Lowland scotch has its place, I suppose. It's just not my thing. If you forced me to pick a favorite whisky region as a whole, today being Monday, I'd probably go with Highland. Ask me again on Wednesday and you might get a different answer, but it occurred to me it had been quite some time since I'd tasted a new Highland single malt.
Normally, I try my best to avoid chain restaurants. However, we Southside Richmonders are disproportionately burdened by a dearth of local independent restaurant options compared to our neighbors north of the James River. That being said, I've found Firebirds Wood Fired Grill to be a pretty decent steakhouse as far as national franchises go. More upscale than Outback or Longhorn, but not as prohibitively expensive as Morton's or Ruth Chris, Firebirds is one of the few non-pizza restaurants my kids get excited about. Of particular importance to our conversation is their selection of reasonably priced high end single malts. 'After dinner drinks', as they call them. Bring your pipe and slippers.
I have seen my favorite scotch, Lagavulin 16, at many a Richmond restaurant for $30. Firebirds has a 2 ounce pour for $15. However, on this particular day there was another malt that warranted my attention: Oban 14, $12. Much like Talisker, I had heard great things about it, but I always stopped short of dropping the bigger bucks on an entire bottle of an untested malt. $12 I can swallow for a new malt experience. I'll skip dessert.
The first few reviews I did for this blog were heavier into the history of the distilleries. For the most part, I've gotten away from that. Partly because they all start to sound the same, partly because most of them weren't very interesting. Oban (OH-bun), on the other hand, at least offers up some talking points...
The Oban Distillery features a rather sizable oddity nearby, an unfinished Roman-style Colosseum known as McCaig's Tower (aka 'McCaig's Folly'). Unfortunately, it has about as much archaeological significance as Foamhenge. Historically, the Romans never got a foothold this far north in Britain, building Hadrian's Wall rather than deal with the 'barbarian' Picts and other northern tribes of early Highlanders (ask a "Game of Thrones" fan about that one). Rather, McCaig's Tower was built circa 1897 as a public works project for local stonemasons. The 'tower' now serves as the town's public garden.
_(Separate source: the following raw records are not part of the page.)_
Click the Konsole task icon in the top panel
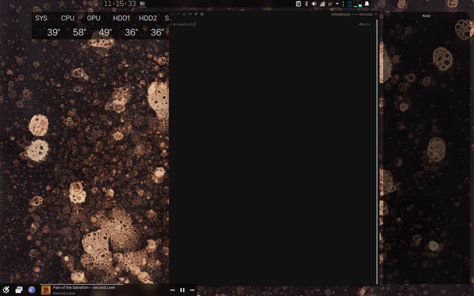Screen dimensions: 474x296 point(142,4)
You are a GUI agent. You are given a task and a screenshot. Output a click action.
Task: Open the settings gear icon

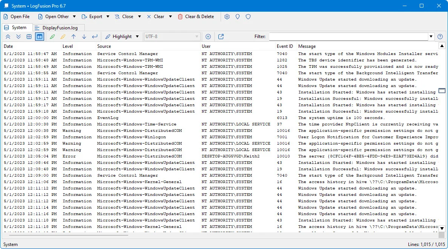[x=227, y=17]
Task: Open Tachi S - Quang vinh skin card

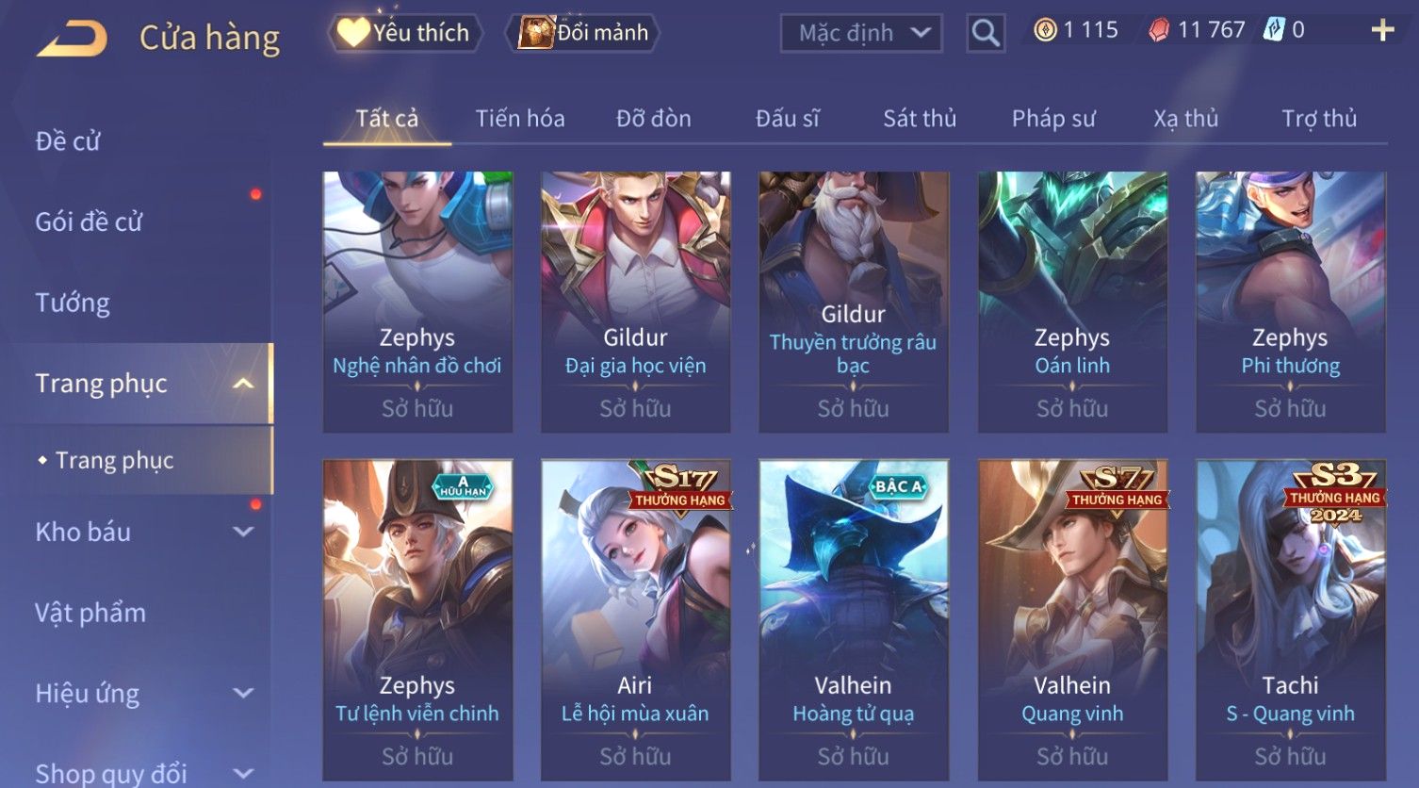Action: (x=1290, y=619)
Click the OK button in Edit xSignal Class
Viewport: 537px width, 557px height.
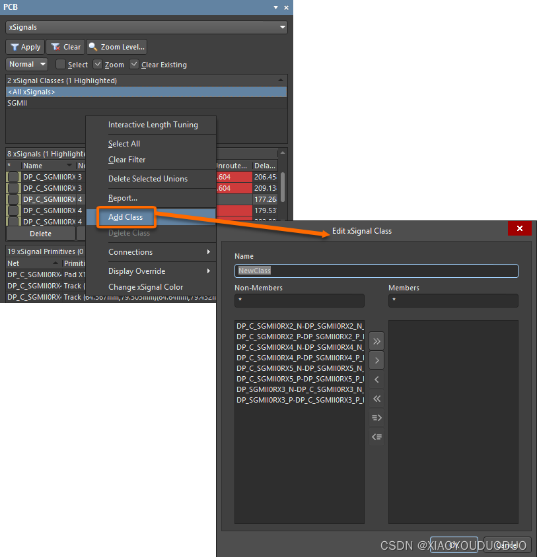click(454, 545)
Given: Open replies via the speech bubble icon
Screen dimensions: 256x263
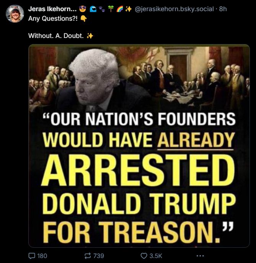Looking at the screenshot, I should [x=32, y=256].
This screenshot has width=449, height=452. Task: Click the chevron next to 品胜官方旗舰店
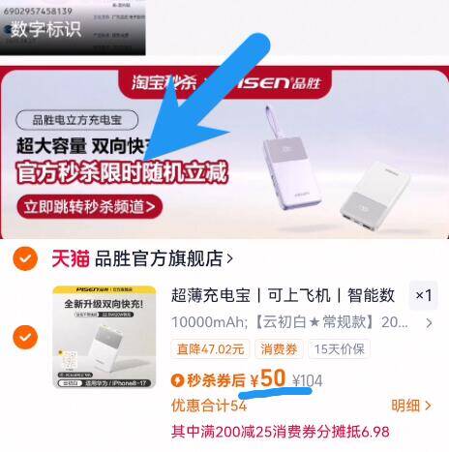click(229, 258)
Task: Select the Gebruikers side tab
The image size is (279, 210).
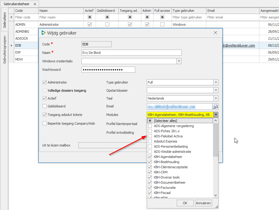Action: point(5,20)
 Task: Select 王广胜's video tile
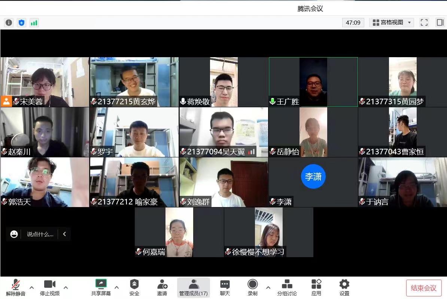click(313, 82)
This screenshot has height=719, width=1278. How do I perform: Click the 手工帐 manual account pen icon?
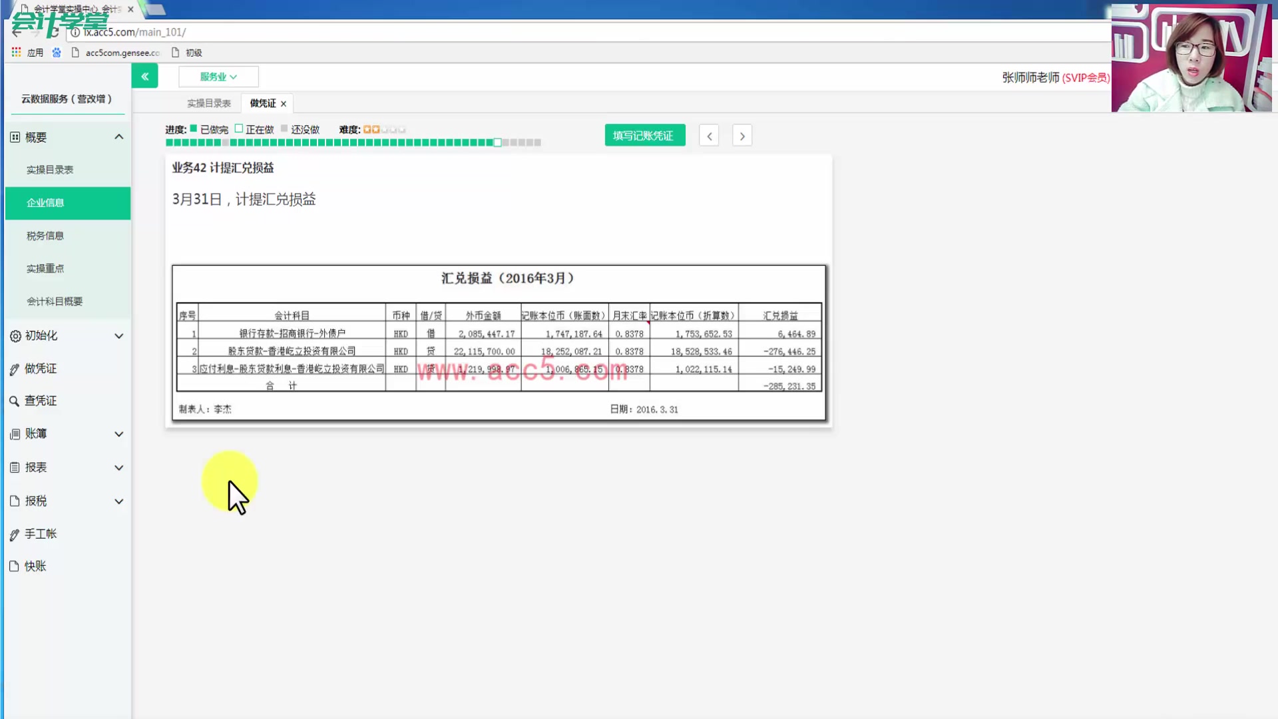15,533
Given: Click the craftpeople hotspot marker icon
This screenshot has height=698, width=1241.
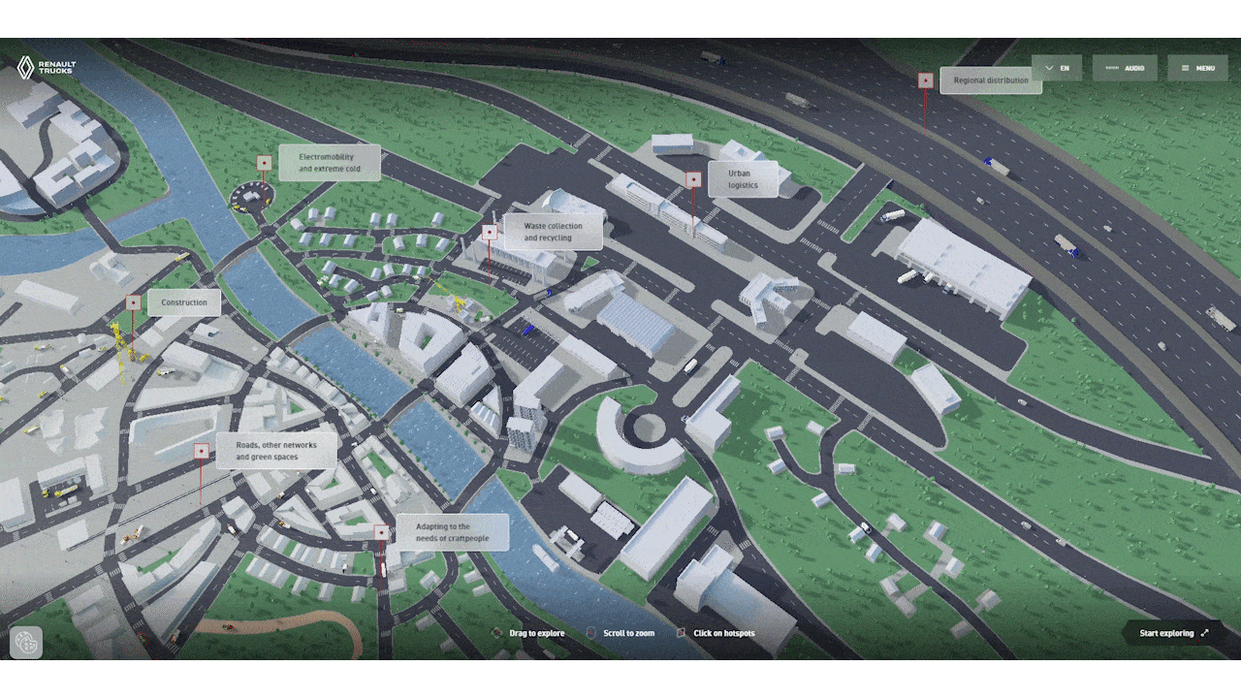Looking at the screenshot, I should pyautogui.click(x=382, y=532).
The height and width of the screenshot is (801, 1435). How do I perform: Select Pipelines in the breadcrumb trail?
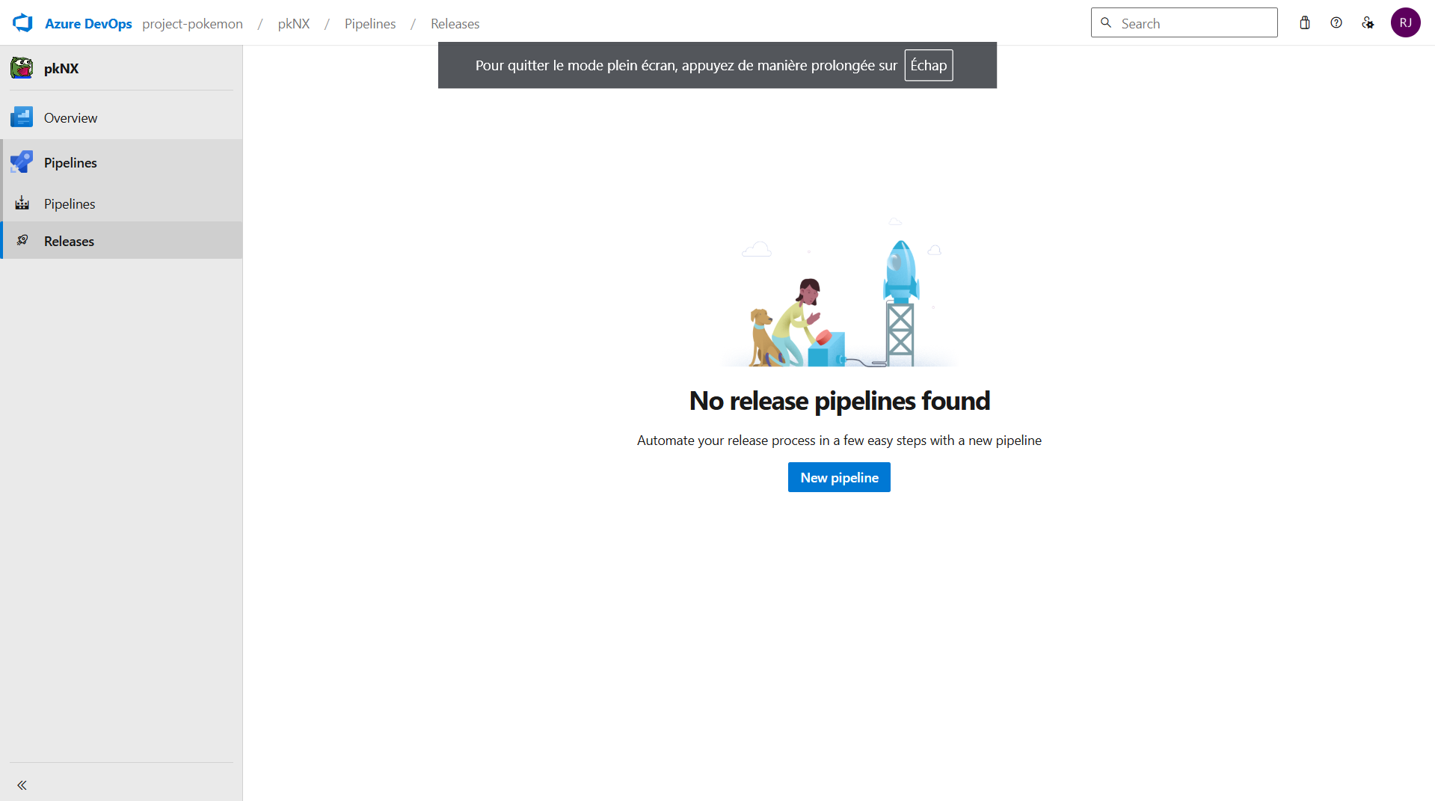pos(369,23)
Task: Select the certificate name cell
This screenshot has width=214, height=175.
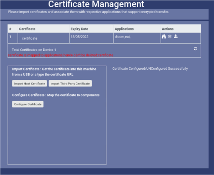Action: point(29,38)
Ironically, considering its proximity to the distillery (the two are often pictured together), alcohol is forbidden inside.
Around the same time John Stuart McCaig was overseeing his colosseum erected, the distillery next door found itself at the center of a major scandal whose ripple effect is still evident 100 years later. The erstwhile owners of the Oban Distillery (among others), the Pattison Brothers, were overly enthusiastic in the entrepreneurial spirit of the Scotch Boom of the 1890's. They amassed a crippling amount of debt through conspicuous consumption, financial mismanagement, creative bookkeeping, and good old fashioned fraud and embezzlement that nearly took out Scotland's whisky industry with them once it all imploded in 1898. Occupy Malt Street, anyone? Oof, needs work.
The lasting result of the Pattison financial kerfuffle was the emergence of Distillers Company Limited, who was able to swoop in and acquire many of the Pattison's foreclosed properties and bankrupted suppliers and clients for pence on the pound. DCL eventually became Diageo, worldwide leader in terms of market share (35%) of the scotch industry (as well as half the other bottles in your liquor cabinet). To this day, Diageo has retained ownership of the Oban Distillery, the smallest in its empire.
Enough with the history lessons, I'll shut up and drink now. You're welcome.
I can pick out maltiness on the palate no problem, less so from the aroma. Not this time, front and center. Smoke is content with lingering in the background. Maritime salt air with a hint of seaweed baking in the sun. Not particularly sweet on the nose, which is a good thing in my book. A cinnamon applesauce note wafted in eventually. I spend a fair amount of time preparing children's food, so there's probably a more eloquent way to describe its aromas of fruit and spice.
The flavors hit me with everything I would ask of a seaside Highland malt. Thick, full maltiness with just enough peat smoke to register. A nice balance between the briny notes and the fruity sweetness. Green olive? What I took for cinnamon earlier now seems more like star anise, vaguely medicinal. Rich, dense, warming. The finish was long and dry, with a lingering oak flavor.
I cannot offer any superlatives amongst the malts I've tried necessarily; however, in any given category I would consider Oban 14 to be stiff competition. I never did find anything about it that I didn't like (pardon the double negative). I still don't know about dropping $79.90 on a full bottle of the stuff, but if you are headed to Firebirds, this a more than worthy companion to your medium rare New York strip.